Think like a luthier and rout a gently curved channel into the bottom of each piece, then install a long piece of all-thread and straighten the pieces the way a luthier would a guitar neck.
Or, trim them straight, or get new ones, or live with them as they are.
LOL. That would ALMOST work.!
Spheramid Enterprises Architectural Woodworks
The secret to a long life is knowing when its time to go. M. Shocked
It would work fine. The truss rods in guitar necks only have a bit of camber to them and they adjust very nicely. You can develop an enormous amount of force with even a small diameter rod and a couple of nuts and washers.
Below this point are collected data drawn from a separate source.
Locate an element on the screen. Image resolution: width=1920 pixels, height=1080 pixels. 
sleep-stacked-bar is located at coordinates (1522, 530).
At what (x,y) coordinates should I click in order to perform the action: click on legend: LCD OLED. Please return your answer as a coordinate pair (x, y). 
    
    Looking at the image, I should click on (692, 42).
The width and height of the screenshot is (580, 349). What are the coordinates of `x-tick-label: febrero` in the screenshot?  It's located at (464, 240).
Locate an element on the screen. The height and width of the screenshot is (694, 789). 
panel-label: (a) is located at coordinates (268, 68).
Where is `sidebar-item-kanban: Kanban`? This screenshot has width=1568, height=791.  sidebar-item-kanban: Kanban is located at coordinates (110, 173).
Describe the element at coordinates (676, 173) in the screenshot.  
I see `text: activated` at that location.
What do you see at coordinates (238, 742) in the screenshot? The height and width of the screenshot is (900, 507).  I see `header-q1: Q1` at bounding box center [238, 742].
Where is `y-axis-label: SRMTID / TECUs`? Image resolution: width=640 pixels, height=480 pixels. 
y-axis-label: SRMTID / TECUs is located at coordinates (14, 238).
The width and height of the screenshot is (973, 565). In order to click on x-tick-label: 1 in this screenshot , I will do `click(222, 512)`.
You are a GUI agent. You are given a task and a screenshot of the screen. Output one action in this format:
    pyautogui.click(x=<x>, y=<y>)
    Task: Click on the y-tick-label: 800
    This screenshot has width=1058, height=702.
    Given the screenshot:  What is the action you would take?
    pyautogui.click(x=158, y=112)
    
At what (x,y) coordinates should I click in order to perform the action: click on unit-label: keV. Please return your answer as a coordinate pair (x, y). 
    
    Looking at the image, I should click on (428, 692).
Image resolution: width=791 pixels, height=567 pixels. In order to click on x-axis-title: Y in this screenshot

Of course it would be easier to go buy some more satisfactory wood. 3/16" in 14 feet is not fatal, is it?
I think I'd opt for a chalkline and a powerplaner and the 3 minute fix.
Guitar necks only get corrected in the thin dimension w/ the truss rod. What we would call BOW in lumber. Not in the wide dimension, which would be a Crown in framing terms. If a guitar neck was "out" in that plane it is pretty much trash.
Spheramid Enterprises Architectural Woodworks
The secret to a long life is knowing when its time to go. M. Shocked
Place convex side towards the southern orientation.